- **Work instructions**:
A) List every puzzle size (such as 8x8) that is named in the forum thread about 8x8 beta cubes below.
B) Reproduce every one of the entries that come after the forum thread below, word for word, and omit the pictures.

# 8x8 beta cubes !



## adragast (Aug 16, 2011)

Hi !

51morefun has released 8x8 beta cubes:
http://51morefun.com/index.php?main...id=246&zenid=209feda28304b45b5141ea49f503bfae

Too bad they are already sold out...

Do you think this will become an official event ? I would personally rather have puzzles like 3x3x2, 2x2x3, etc... but well, I will probably buy a 8x8...

Adragast


----------



## sa11297 (Aug 16, 2011)

what brand is this? and I think that it is funny how the 8x8 costs more than the 11x11 right now.


----------



## Magellanic (Aug 16, 2011)

So is this the anticipated ShengShou 8x8? Remember that this is not the final price, it's only the price of the beta version... I really doubt that the 8x8 will become an official event simply because of how time consuming it would be...


----------



## Owen (Aug 16, 2011)

Is this a KO or is it an original design?


----------



## MaeLSTRoM (Aug 16, 2011)

Owen said:


> Is this a KO or is it an original design?


 
Really need a look at the mech but based on appearance and proportions of edges, Im gonna guess Vmech.


----------



## Drake (Aug 16, 2011)

Hmm it doesn't mean. Recently Shengshou maked their original dessigned. They are other mech then v-cube. Just need to be creative.


----------



## qqwref (Aug 16, 2011)

This won't be an official event, but it should be fun to solve anyway. I might order one once the price goes down to a more reasonable level.


----------



## cityzach (Aug 16, 2011)

probably KO but i dont mind. if this comes to US stores, and the price gets lowered, im definetly interested in getting one!


----------



## asportking (Aug 16, 2011)

It says the price isn't final, so it probably won't be $200.


----------



## RubikZz (Aug 16, 2011)

It looks like they used dices.


----------



## iEnjoyCubing (Aug 17, 2011)

Oh my god this cube store is amazing O.O so many things I want from there...


----------



## emolover (Aug 17, 2011)

iEnjoyCubing said:


> Oh my god this cube store is amazing O.O so many things I want from there...

- **Provided records**:
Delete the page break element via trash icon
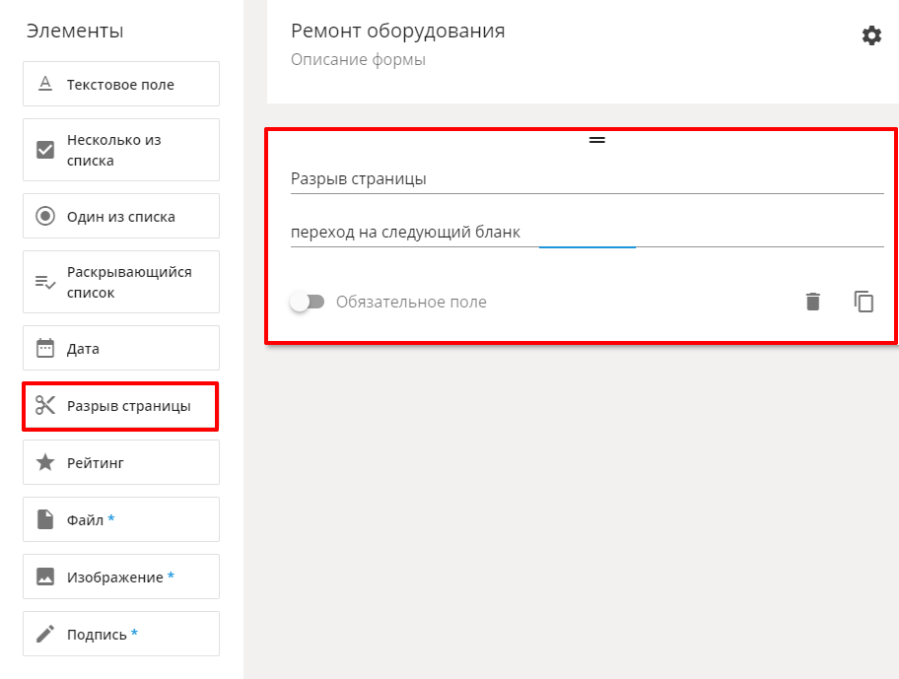click(813, 302)
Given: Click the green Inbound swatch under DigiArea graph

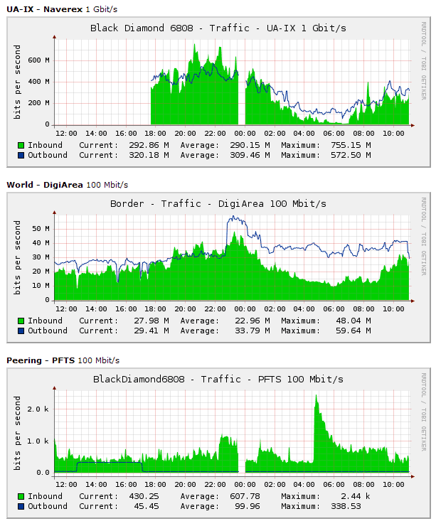Looking at the screenshot, I should [21, 321].
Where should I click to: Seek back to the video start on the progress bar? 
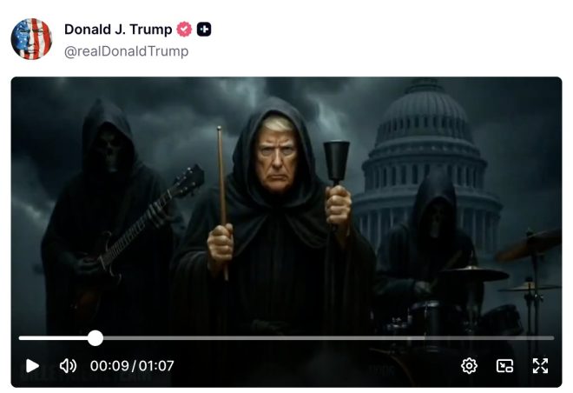pos(21,338)
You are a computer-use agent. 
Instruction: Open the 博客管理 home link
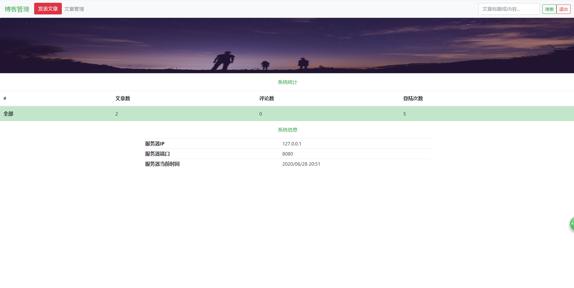coord(17,9)
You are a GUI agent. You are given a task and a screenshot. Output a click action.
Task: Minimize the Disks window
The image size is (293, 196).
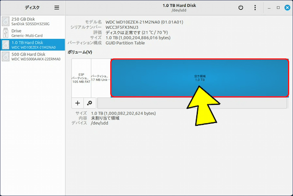[269, 8]
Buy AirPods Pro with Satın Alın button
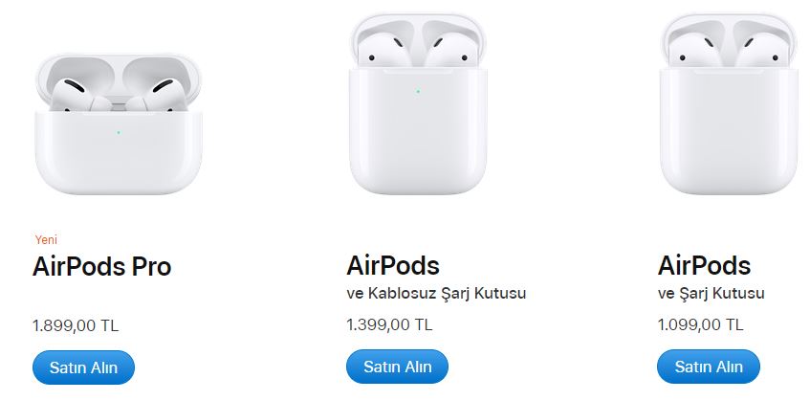 point(84,368)
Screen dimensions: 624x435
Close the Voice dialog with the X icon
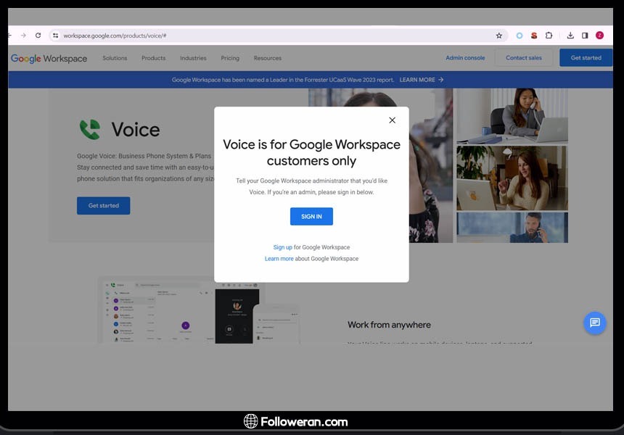tap(392, 120)
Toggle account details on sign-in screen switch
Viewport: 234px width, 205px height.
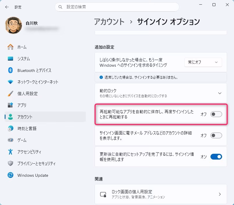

- **Answers to the tasks**:
A)
- 8x8
- 11x11
- 3x3x2
- 2x2x3

B)
Delete the page break element via trash icon
click(813, 302)
Given: Click the green Inbound swatch under DigiArea graph

Looking at the screenshot, I should [21, 321].
Where should I click to: Seek back to the video start on the progress bar? 
pos(21,338)
You are a computer-use agent. 
Instruction: Open the 博客管理 home link
coord(17,9)
You are a GUI agent. You are given a task and a screenshot. Output a click action.
Task: Minimize the Disks window
The image size is (293, 196).
[269, 8]
Buy AirPods Pro with Satın Alın button
 point(84,368)
Screen dimensions: 624x435
Close the Voice dialog with the X icon
tap(392, 120)
Toggle account details on sign-in screen switch
Viewport: 234px width, 205px height.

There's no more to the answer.